* _TUGAS LATIHAN_:
• a. Di kota mana Denny Indrayana tinggal saat dihubungi Arsul Sani, menurut berita tentang Denny Indrayana?
• b. Sebutkan semua nama orang yang disebut dalam berita tentang Denny Indrayana.
• c. Cetak bagian berita tentang Denny Indrayana mulai dari "Sebelumnya, Wakil Ketua" sampai dengan "kepada Presiden Jokowi.".

* _TEKS KUTIPAN_:
__________

Berita Nasional Terkini
Denny Indrayana Minta Maaf, Tarik Pernyataan Terkait PPP dan Arsul Sani di Surat Pemakzulan Jokowi
Denny Indrayana minta maaf dan cabut pernyataannya yang menyangkut PPP dan Arsul Sani di dalam surat pemakzulan Jokowi.
TRIBUNKALTIM.CO - Denny Indrayana minta maaf dan cabut pernyataannya yang menyangkut PPP dan Arsul Sani di dalam surat pemakzulan Jokowi.
Sebelumnya, Wakil Ketua Umum Partai Persatuan Pembangunan (PPP), Arsul Sani memprotes namanya yang dicatut dalam surat eks Wamenkumham Denny Indrayana yang dikirimkan ke DPR RI.
Adapun surat itu berkait permintaan adanya pemakzulan atau impeachment kepada Presiden Jokowi.
Arsul Sani mengatakan isi surat yang mencatut namanya dan PPP merupakan sebuah kebohongan publik dan ketidakpatutan.
Baca juga: Respon Mahfud MD terkait Surat Terbuka Denny Indrayana tentang Pemakzulan Jokowi, Pernyataan DPR
Bahkan, dia menyebut surat pemakzulan tersebut sebagai drama Denny Indrayana.
"Sepanjang menyangkut PPP dan saya, apa yang dia tulis dalam surat terbukanya, bagi saya adalah sebuah kebohongan publik dan ketidakpatutan atau ketidakpantasan sebagai orang yang mengidentifikasikan diri intelektual," ujar Arsul Sani melalui Instagram seperti dilihat Tribunnews.com, Jumat (9/6/2023).
Ia menyebutkan Denny Indrayana mencatut namanya sesuatu yang seolah-olah berasal dari dirinya.
Padahal, hal tersebut tanpa cek dan ricek atau tabayun atas kebenaran kalimat yang ditulis.
Lebih lanjut, Arsul menambahkan pihaknya juga telah mengontak Denny Indrayana yang ternyata tinggal di Melbourne, Australia.
Dia pun memberikan dua pilihan untuk menyelesaikan masalah tersebut.
"Saya mengontak Saudara Denny Indrayana yang saat ini tinggal di Melbourne, Australia, dan memberikan pilihan kepadanya untuk menyelesaikan persoalan tentang PPP dan saya, yang saya anggap sebagai kebohongan publik tersebut dengan 2 alternatif," jelas Arsul.

Adapun dua alternatif yang diajukan berupa penyelesaikan kasus melalui jalur hukum dengan proses hukum yang akan saya ajukan via Bareskrim Polri.
Kedua, penyelesaian kasus dengan pendekatan keadilan restoratif (restorative justice) dengan meminta maaf kepada PPP dan saya serta menyampaikan-nya di ruang publik serta tidak mengulangi kembali hal semacam itu di masa depan.
"Saudara Denny Indrayana memilih alternatif kedua dengan membuat surat seperti terbaca di atas," tukas Arsul Sani.

__________

* _MATERI TERSIMPAN_:
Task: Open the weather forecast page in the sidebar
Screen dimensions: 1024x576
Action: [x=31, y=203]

__________

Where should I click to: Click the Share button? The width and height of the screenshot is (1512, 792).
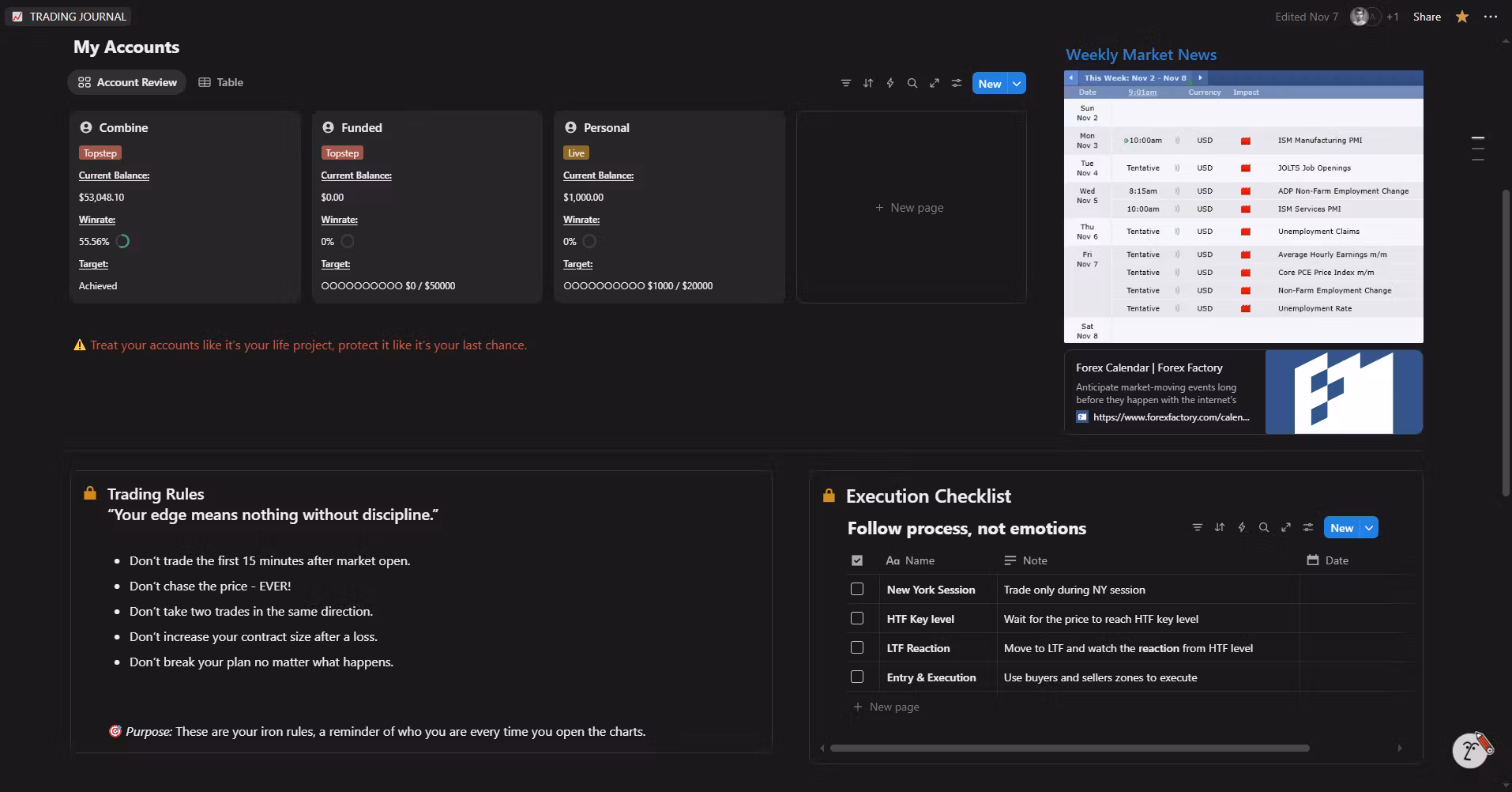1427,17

__________

* _HASIL LATIHAN_:
• a. Melbourne, Australia.

• b. Denny Indrayana, Arsul Sani, Jokowi, Mahfud MD

• c.
Sebelumnya, Wakil Ketua Umum Partai Persatuan Pembangunan (PPP), Arsul Sani memprotes namanya yang dicatut dalam surat eks Wamenkumham Denny Indrayana yang dikirimkan ke DPR RI.
Adapun surat itu berkait permintaan adanya pemakzulan atau impeachment kepada Presiden Jokowi.